Doch nun, am Anfang einer steilen Medienkarriere, macht er das, was zu dem Zeitpunkt viele tun. Und was er fortan oft tun wird: Er beruhigt. Die Situation lasse sich nicht mit Sars vergleichen, zeigt Koch sich überzeugt, die Kontrollen seien besser: »Seither haben die Chinesen die Überwachung stark hochgefahren.« Der hohe Schweizer Gesundheitsbeamte vertraut auf die Experten der Weltgesundheitsorganisation, deren Kommunikation mittlerweile verbessert sei: »Sie sind da drin, und die Kanäle funktionieren bestens.«

Wie Koch denken in Europa viele, dass man in Fernost nur wegen des Sars-Traumas so hektisch auf die neue Lungenkrankheit reagiere. Entsprechend entspannt gibt man sich im Januar noch. Nicht einmal von Reisen nach Wuhan rät Koch ab, als er zum ersten von unzähligen Malen öffentlich über das Virus spricht. So oft, dass er bald »Mister Corona« genannt wird. Es reiche, wenn man sich nach der Rückkehr beim Arzt melde, sollten Atemprobleme auftreten. Aber vollständige Entwarnung gibt auch er nicht. Vielmehr sagt Koch: »Man weiss momentan einfach noch zu wenig, um angemessen reagieren zu können.«

IN LAUSANNE an der EPFL hat Marcel Salathé im Eiltempo die Erlaubnis der internen Ethikkommission erhalten, die er und Doktorand Müller für das Sammeln von Personendaten brauchen. Am 13. Januar verfolgen die beiden auf ihrer Plattform Crowdbreaks.org, wie sich das neuartige Virus verbreitet. Zum Auftakt registriert ihre Software täglich nur ein paar Hundert Tweets. Dann geht es schnell. Die Zahl wächst exponentiell. Das Virus ist nun auch in Thailand, Japan, in Südkorea angekommen.

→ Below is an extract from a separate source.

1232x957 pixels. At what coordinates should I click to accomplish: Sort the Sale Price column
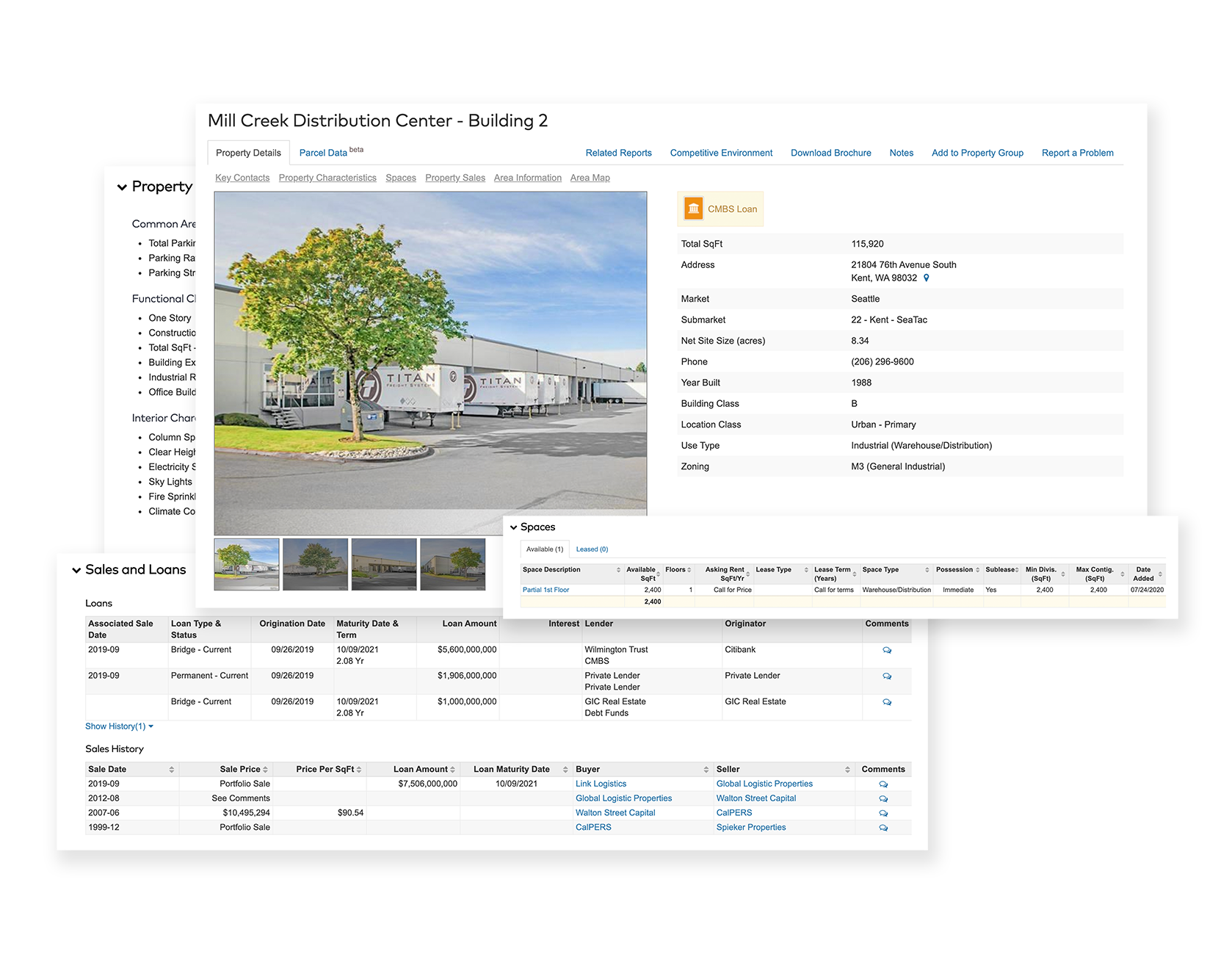[x=266, y=769]
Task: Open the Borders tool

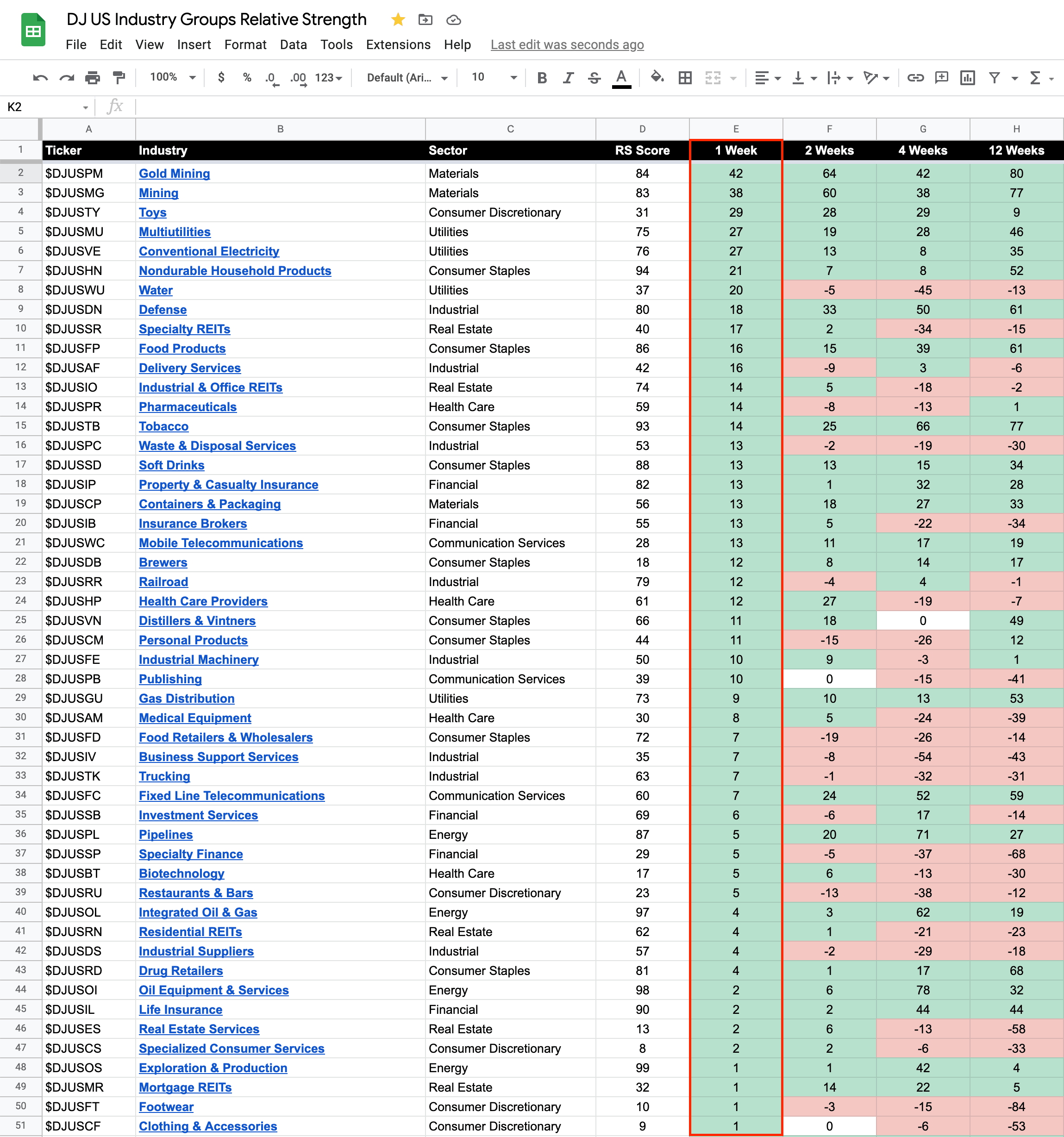Action: click(685, 78)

MITTE JANUAR informiert das Bundesamt für Gesundheit die Kantonsärztinnen und Kantonsärzte zwar über die aussergewöhnliche Häufung von Lungenentzündungen in China, verursacht durch ein bisher unbekanntes Coronavirus. Aber es schätzt das Risiko einer Einschleppung nach Europa als gering ein. Dabei stützt sich das Amt auf das Europäische Zentrum für die Prävention und die Kontrolle von Krankheiten (ECDC) mit Sitz im schwedischen Solna.

Die Europäer wiederum orientieren sich an der WHO, die China in der Anfangsphase für das Vorgehen bei der Eindämmung der Krankheit lobt. Was zu diesem Zeitpunkt nur die wenigsten wissen: Um die fragile Zusammenarbeit mit China nicht zu gefährden, kaschiert die internationale Gesundheitsorganisation in Genf, dass auch sie unzufrieden ist mit dem Fluss der Informationen aus Peking und Wuhan. Das Lob soll der WHO helfen, möglichst schnell möglichst viel zu erfahren. Das Problem dabei: Es wiegt die Welt in falscher Sicherheit. Auch die Schweiz.